Each line of the data that includes "title" must be copied.

[[ RAW DATA, beginning ]]

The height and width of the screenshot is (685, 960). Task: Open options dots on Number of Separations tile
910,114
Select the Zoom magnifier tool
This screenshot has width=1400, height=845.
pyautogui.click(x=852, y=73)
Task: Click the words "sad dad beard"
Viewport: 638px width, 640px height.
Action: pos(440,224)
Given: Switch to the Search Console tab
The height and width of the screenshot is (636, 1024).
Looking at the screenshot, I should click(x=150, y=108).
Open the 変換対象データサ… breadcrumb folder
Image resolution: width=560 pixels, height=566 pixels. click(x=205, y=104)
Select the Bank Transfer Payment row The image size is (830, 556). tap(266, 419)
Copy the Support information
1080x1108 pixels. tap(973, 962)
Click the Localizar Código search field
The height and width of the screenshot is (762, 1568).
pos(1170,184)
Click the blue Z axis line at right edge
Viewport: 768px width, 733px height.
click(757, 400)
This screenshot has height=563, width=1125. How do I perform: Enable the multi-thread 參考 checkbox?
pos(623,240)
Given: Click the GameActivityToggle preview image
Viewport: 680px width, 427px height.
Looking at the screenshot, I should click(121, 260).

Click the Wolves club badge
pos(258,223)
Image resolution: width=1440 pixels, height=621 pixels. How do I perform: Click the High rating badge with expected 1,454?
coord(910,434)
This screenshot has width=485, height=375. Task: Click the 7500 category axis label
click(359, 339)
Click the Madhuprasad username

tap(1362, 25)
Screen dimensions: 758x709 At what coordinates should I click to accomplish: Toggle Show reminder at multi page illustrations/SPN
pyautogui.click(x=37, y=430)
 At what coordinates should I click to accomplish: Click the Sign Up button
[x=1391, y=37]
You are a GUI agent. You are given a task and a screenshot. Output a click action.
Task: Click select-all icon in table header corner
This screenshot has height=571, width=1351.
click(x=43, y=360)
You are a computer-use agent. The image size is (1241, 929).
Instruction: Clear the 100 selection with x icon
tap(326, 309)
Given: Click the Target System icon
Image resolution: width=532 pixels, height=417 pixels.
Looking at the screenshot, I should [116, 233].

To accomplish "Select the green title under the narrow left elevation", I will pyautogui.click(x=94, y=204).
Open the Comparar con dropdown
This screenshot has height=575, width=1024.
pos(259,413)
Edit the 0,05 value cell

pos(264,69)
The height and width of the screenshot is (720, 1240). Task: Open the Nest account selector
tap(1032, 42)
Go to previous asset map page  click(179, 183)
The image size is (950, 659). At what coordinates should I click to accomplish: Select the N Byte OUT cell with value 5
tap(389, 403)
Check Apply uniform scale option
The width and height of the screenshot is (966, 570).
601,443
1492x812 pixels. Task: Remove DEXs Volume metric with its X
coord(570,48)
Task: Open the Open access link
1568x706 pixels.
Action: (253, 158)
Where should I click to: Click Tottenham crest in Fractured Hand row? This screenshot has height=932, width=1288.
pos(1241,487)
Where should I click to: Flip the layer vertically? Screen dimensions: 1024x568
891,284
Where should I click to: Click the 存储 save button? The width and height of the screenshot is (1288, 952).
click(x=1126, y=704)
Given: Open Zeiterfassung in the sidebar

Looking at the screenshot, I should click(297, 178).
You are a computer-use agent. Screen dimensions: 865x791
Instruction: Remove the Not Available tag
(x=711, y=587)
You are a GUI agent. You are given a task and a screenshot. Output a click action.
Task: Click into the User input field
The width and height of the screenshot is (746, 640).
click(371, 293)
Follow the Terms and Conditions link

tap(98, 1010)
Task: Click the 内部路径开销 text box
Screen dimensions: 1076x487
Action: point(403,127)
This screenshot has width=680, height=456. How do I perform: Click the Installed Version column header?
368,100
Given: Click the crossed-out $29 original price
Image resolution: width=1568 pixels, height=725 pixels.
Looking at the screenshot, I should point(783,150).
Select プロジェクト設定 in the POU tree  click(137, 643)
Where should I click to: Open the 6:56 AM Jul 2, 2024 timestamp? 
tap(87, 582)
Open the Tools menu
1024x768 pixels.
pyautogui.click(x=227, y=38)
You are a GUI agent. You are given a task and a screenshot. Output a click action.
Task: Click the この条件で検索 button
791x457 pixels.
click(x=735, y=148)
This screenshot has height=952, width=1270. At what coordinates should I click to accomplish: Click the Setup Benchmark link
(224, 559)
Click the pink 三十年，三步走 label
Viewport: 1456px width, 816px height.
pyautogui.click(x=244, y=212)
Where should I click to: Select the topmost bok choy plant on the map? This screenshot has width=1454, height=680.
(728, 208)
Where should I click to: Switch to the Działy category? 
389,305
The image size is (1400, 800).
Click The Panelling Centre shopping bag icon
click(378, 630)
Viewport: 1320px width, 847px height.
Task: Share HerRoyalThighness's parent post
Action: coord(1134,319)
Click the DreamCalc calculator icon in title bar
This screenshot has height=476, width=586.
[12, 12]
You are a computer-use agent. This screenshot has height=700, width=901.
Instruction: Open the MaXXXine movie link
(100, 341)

[[ RAW DATA, end ]]

**RESPONSE BELOW**
To accomplish "Select the green title under the narrow left elevation", I will pyautogui.click(x=94, y=204).
Click the DreamCalc calculator icon in title bar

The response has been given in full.